Distributions of Bubble Lifetimes and Bubble Lengths in DNA

TL;DR

This study uses molecular dynamics simulations to analyze how DNA sequence composition influences bubble lifetimes and lengths, revealing that AT-rich regions favor longer, more frequent bubbles, with the extended model predicting even more extensive bubbling.

Contribution

It introduces sequence-dependent thresholds in DNA bubble modeling and compares PBD and extended ePBD models to better understand bubble dynamics.

Findings

Bubble lifetime decreases with increasing GC content.

Longer bubbles are more common in AT-rich sequences.

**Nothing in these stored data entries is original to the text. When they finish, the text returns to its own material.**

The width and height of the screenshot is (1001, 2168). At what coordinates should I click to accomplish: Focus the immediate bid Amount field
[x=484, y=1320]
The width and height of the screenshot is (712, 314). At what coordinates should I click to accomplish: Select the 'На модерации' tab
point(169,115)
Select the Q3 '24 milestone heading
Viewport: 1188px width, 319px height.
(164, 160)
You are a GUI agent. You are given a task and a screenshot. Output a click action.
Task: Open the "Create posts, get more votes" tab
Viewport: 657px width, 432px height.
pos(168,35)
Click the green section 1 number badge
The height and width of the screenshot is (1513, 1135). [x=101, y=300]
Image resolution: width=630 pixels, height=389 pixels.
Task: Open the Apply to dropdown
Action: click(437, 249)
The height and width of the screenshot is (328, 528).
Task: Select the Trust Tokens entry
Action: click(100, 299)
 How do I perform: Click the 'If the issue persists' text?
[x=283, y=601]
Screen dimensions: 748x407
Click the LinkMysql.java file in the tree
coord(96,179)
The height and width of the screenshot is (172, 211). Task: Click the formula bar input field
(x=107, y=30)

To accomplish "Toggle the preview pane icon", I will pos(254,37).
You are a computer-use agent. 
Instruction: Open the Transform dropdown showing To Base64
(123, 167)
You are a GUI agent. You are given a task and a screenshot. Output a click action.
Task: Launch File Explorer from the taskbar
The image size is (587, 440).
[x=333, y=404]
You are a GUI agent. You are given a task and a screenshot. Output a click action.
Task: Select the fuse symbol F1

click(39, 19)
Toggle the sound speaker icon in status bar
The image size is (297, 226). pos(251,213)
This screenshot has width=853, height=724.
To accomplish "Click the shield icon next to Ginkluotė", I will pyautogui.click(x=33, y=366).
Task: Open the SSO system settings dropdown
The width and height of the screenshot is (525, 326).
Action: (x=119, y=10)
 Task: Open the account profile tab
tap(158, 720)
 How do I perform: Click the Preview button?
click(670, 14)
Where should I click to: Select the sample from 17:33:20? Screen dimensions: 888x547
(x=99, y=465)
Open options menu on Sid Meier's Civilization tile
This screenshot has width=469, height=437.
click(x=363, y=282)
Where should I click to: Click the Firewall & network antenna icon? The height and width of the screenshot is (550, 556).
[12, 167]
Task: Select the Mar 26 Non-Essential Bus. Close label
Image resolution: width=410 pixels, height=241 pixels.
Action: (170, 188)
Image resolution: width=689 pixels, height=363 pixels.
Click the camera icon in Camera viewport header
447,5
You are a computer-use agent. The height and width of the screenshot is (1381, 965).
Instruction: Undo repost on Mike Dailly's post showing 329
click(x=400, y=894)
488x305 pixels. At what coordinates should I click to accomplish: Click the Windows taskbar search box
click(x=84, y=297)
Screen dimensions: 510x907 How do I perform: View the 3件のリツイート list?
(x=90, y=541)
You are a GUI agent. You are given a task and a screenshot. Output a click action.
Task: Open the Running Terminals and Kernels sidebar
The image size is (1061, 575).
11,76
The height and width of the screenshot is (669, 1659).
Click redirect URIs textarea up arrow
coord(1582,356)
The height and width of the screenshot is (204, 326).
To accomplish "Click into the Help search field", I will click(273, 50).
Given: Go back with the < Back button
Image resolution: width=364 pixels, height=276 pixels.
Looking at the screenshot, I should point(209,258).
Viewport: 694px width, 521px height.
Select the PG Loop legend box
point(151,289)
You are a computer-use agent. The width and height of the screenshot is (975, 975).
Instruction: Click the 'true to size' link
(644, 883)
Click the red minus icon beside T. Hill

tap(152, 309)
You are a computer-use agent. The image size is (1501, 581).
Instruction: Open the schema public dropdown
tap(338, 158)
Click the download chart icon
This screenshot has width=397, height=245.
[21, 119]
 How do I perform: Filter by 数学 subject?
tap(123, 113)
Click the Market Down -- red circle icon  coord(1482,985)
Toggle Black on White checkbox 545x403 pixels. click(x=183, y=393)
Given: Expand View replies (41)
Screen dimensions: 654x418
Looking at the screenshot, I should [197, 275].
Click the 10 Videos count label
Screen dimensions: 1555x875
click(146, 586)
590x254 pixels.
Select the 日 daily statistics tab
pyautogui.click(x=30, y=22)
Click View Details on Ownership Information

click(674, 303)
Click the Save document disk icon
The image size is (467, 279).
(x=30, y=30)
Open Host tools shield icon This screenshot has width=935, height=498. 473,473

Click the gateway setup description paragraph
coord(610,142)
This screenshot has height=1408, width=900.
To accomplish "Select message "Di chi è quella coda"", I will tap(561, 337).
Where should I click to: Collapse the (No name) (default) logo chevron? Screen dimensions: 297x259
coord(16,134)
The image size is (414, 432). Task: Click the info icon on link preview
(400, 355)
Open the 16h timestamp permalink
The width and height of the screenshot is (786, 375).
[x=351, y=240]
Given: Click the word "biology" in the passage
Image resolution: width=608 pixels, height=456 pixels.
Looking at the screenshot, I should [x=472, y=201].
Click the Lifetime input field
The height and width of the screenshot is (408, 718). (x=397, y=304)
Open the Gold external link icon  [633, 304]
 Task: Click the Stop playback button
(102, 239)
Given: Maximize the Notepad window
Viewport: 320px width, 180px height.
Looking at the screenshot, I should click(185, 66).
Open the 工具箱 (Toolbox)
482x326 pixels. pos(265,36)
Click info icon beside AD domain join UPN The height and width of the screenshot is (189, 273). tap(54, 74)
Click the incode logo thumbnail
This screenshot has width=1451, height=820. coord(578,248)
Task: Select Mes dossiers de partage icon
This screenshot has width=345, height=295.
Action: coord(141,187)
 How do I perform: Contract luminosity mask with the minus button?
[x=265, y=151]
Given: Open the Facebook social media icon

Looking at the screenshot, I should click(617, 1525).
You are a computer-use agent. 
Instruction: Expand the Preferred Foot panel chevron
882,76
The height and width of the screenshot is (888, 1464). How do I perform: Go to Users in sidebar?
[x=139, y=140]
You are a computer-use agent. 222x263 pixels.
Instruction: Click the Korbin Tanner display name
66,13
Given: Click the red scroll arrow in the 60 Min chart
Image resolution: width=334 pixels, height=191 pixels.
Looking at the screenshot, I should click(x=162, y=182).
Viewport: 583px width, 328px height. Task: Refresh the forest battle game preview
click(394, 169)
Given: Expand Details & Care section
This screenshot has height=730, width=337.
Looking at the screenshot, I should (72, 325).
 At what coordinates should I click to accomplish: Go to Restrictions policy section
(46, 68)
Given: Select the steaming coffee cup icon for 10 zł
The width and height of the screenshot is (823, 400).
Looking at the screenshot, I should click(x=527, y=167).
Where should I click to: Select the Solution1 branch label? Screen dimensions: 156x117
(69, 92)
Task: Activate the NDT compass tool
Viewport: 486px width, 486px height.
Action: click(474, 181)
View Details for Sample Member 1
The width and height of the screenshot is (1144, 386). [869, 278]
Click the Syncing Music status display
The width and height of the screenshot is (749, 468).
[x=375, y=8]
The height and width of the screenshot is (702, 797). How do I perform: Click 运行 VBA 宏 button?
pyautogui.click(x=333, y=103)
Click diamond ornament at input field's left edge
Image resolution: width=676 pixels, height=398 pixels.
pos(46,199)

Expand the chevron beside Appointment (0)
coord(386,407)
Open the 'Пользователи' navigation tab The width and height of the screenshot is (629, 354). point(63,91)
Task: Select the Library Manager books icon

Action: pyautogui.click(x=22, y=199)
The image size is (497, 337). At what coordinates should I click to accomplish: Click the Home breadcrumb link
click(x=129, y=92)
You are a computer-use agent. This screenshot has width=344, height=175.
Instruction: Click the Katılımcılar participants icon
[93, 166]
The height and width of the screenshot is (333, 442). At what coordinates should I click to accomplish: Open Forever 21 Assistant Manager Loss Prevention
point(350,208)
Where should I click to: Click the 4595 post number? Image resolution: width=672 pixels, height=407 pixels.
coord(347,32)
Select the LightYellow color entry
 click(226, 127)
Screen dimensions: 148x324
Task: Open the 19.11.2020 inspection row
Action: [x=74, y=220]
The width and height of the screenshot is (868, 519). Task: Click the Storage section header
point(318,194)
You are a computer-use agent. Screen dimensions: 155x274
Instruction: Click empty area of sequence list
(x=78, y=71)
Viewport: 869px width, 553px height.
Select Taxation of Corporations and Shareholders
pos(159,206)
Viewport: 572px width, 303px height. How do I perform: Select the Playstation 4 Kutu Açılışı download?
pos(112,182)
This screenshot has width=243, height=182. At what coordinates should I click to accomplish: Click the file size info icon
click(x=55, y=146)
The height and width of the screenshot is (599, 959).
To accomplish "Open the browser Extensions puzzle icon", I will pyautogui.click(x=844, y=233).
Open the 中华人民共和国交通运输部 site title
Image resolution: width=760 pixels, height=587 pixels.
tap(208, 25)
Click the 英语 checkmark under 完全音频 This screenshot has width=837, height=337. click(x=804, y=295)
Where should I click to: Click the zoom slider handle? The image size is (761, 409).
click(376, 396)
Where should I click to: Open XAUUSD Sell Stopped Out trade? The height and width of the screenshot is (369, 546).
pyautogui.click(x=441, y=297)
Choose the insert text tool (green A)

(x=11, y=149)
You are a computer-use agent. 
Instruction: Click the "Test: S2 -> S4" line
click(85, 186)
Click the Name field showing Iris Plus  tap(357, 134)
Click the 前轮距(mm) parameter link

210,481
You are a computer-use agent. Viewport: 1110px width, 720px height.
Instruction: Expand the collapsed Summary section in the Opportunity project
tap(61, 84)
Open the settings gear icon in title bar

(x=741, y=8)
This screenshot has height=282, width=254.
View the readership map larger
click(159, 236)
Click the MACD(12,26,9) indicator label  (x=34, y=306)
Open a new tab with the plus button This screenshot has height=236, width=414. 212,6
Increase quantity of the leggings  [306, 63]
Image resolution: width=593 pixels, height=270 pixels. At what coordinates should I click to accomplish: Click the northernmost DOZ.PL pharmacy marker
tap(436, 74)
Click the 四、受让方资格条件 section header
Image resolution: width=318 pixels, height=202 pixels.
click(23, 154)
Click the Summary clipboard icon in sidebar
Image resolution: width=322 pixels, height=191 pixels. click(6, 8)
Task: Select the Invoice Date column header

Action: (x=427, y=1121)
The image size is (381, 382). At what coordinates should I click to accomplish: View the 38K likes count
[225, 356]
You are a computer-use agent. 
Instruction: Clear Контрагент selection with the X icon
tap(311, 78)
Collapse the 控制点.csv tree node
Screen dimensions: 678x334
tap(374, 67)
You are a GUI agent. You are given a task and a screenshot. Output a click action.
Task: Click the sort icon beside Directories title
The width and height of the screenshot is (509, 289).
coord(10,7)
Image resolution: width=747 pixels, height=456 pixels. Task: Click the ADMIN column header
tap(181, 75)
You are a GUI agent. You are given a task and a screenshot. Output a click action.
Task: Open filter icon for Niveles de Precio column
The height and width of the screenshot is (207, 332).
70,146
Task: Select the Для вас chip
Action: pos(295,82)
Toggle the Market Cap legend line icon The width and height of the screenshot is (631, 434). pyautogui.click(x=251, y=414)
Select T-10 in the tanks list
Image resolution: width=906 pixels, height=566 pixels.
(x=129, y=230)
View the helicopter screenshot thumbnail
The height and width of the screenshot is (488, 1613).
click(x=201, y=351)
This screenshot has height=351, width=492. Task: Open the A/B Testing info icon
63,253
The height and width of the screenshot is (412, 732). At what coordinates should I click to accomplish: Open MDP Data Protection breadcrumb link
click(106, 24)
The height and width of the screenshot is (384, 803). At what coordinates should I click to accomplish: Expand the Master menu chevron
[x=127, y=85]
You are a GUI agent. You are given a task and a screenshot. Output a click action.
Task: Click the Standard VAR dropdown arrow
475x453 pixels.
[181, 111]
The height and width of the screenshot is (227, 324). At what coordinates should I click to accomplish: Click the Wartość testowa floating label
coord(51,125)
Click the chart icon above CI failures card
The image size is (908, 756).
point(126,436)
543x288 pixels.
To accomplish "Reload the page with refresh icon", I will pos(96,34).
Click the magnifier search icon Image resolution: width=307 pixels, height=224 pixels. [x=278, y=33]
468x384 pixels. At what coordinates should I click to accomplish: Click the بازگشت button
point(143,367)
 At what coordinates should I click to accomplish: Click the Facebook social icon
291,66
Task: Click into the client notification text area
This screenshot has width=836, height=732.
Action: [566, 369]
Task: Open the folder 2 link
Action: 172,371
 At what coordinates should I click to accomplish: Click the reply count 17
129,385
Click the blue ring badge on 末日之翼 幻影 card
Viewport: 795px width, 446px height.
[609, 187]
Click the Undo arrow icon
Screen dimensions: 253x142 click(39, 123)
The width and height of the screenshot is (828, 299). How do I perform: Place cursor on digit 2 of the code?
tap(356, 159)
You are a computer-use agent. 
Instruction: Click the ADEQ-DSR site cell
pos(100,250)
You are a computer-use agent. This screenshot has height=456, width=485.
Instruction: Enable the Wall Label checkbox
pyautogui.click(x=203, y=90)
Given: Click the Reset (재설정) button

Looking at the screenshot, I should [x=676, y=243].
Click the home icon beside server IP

Extended model predicts more and longer-lived bubbles.

Abstract

We investigate the distribution of bubble lifetimes and bubble lengths in DNA at physiological temperature, by performing extensive molecular dynamics simulations with the Peyrard-Bishop-Dauxois (PBD) model, as well as an extended version (ePBD) having a sequence-dependent stacking interaction, emphasizing the effect of the sequences' guanine-cytosine (GC)/adenine-thymine (AT) content on these distributions. For both models we find that base pair-dependent (GC vs AT) thresholds for considering complementary nucleotides to be separated are able to reproduce the observed dependence of the melting temperature on the GC content of the DNA sequence. Using these thresholds for base pair openings, we obtain bubble lifetime distributions for bubbles of lengths up to ten base pairs as the GC content of the sequences is varied, which are accurately fitted with stretched exponential functions. We find that for both models the average bubble lifetime decreases with increasing either the bubble length or the GC content. In addition, the obtained bubble length distributions are also fitted by appropriate stretched exponential functions and our results show that short bubbles have similar likelihoods for any GC content, but longer ones are substantially more likely to occur in AT-rich sequences. We also show that the ePBD model permits more, longer-lived, bubbles than the PBD system.